= Hazel Stone =

Fictional character

Hazel Stone is a fictional character created by Robert A. Heinlein and featured in The Rolling Stones, The Moon Is a Harsh Mistress, The Cat Who Walks Through Walls, and other novels.

==Appearances==

===The Rolling Stones===
Hazel's first published appearance was as Hazel Stone in The Rolling Stones (1952), where she lives on the Moon with her son, his wife, and their four children. She is portrayed as a cantankerous but capable woman who cares fiercely for her family. She makes many boasts about her youth, in particular her role in the founding of the government ("I know there is free speech on Luna—I wrote it into the constitution myself!"), and complains about the kind of people living in Luna now.

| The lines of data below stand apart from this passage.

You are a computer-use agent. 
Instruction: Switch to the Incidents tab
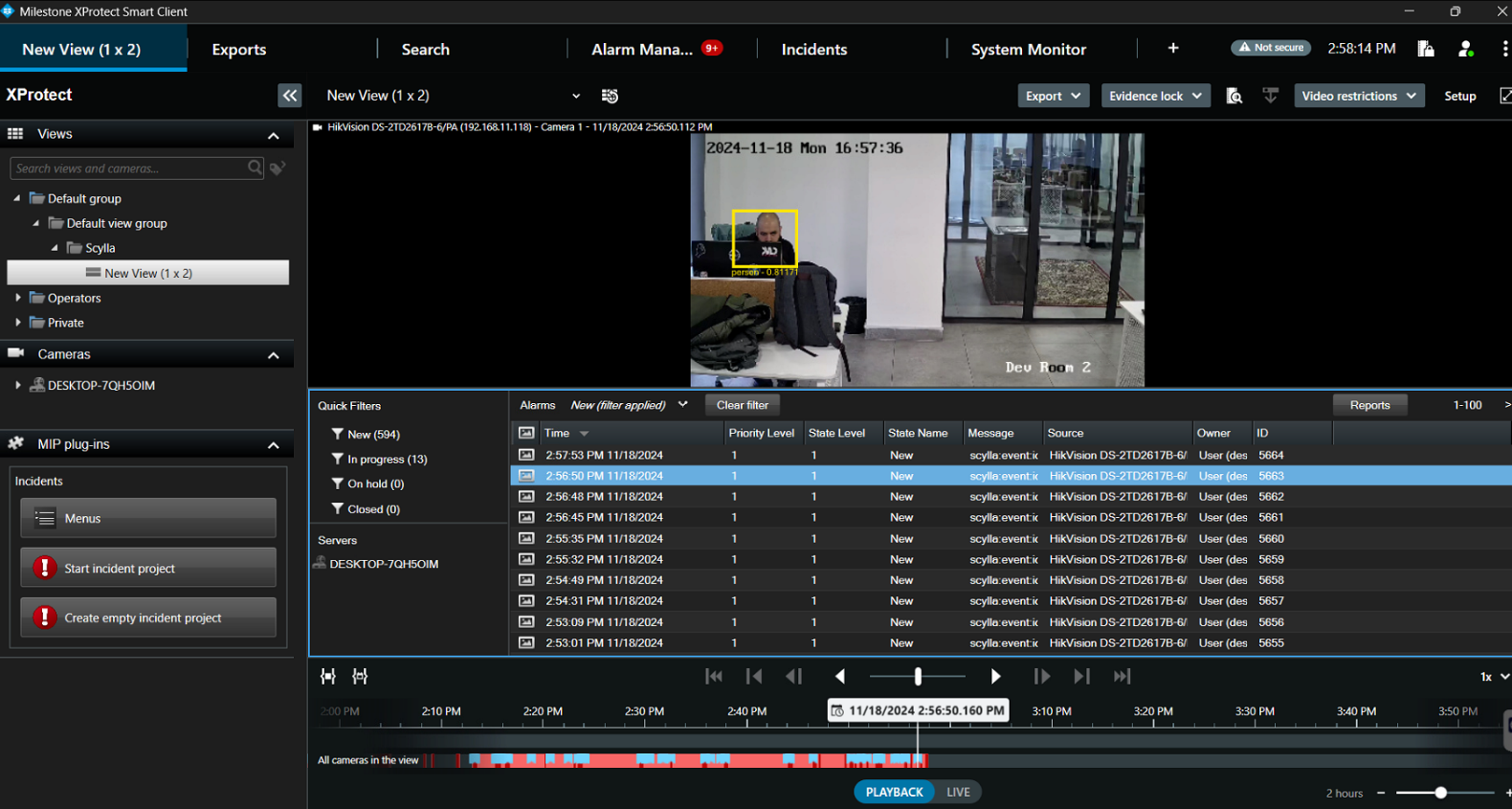point(813,50)
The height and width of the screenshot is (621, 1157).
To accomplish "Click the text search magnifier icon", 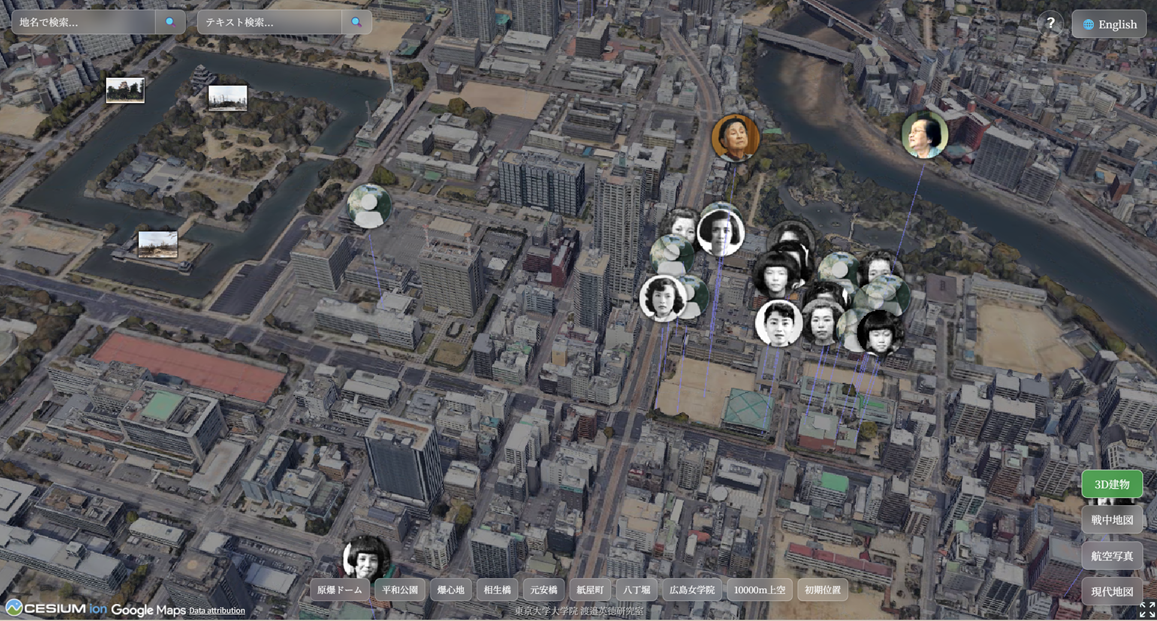I will point(356,22).
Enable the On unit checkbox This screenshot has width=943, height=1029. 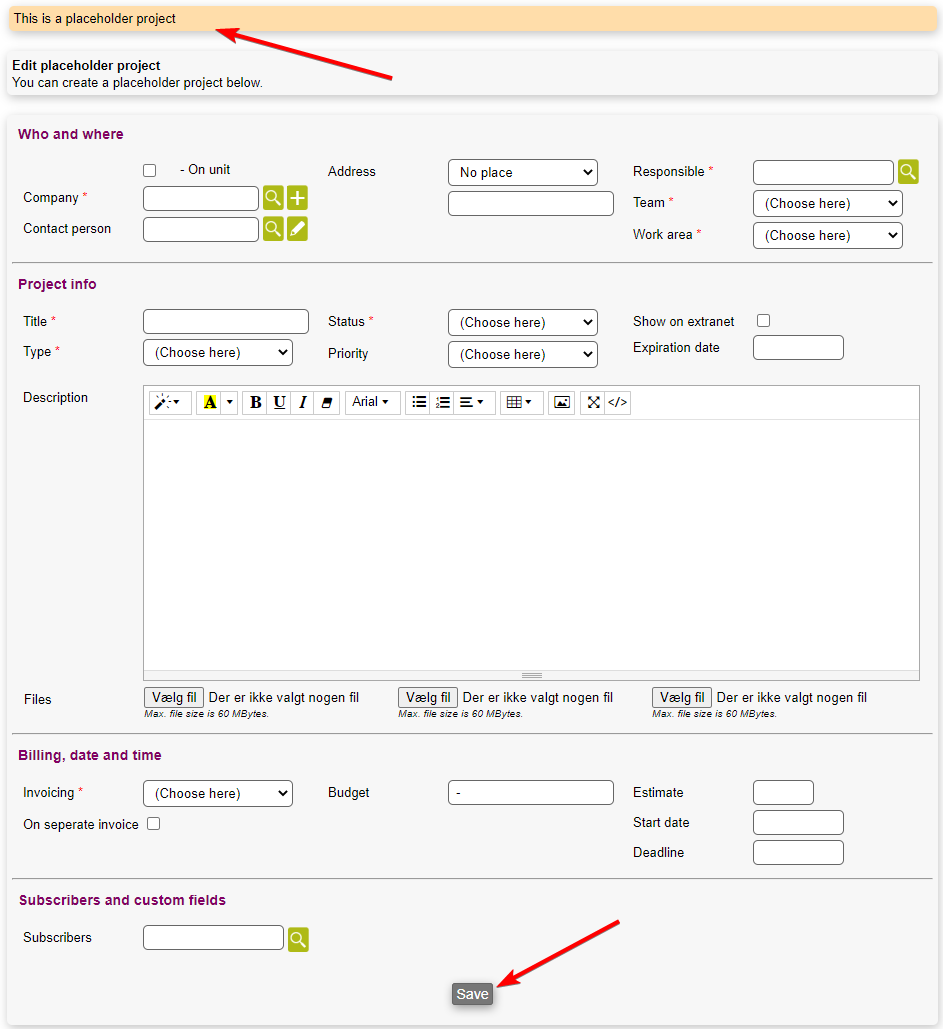coord(150,171)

She helps her twin grandsons, Castor and Pollux, convince their father to take the family on a tour of the Solar System. When she departs Luna, she is honored as one of the founders at a reception held by the mayor. She convinces her son to extend the tour, and helps to pay for it by taking over his role as the author of the space opera serial The Scourge of the Spaceways, starring Captain John Sterling. At the end of the novel, the family departs the asteroid belt to head to Saturn.

===The Moon Is a Harsh Mistress===
The character later appears in The Moon Is a Harsh Mistress (1966), which tells the story of the Lunar Revolution and bears out some of her claims. She first appears as a prepubescent child at an anti-government rally, and when armed government agents raid the rally, she is noticed by the main character to be among those who jump into the fight. He later sees her and learns that she is Hazel Meade, an orphan living and working at a crèche. She is recruited into the underground organization plotting to overthrow the government, and is placed in charge of the "Baker Street Irregulars", a group of small children used for observation and distribution of propaganda. She is also one of the people who sign the Lunar Declaration of Independence, and is adopted by the narrator and his family (he is part of a group marriage). At the end of the novel, she marries into the Stone family. (Her maiden name, Meade, is also the name of her granddaughter in The Rolling Stones.)

===The Number of the Beast and The Cat Who Walks Through Walls===
Hazel appears briefly in The Number of the Beast (1980), where she is brought into the larger Heinlein multiverse and interacts with other characters from unrelated Heinlein novels. In The Cat Who Walks Through Walls (1985), Gwen Novak, the female lead, reveals that she is actually Hazel Stone, sent to recruit the lead character in a mission to revive Mycroft Holmes, the computer who helped run the Lunar revolution.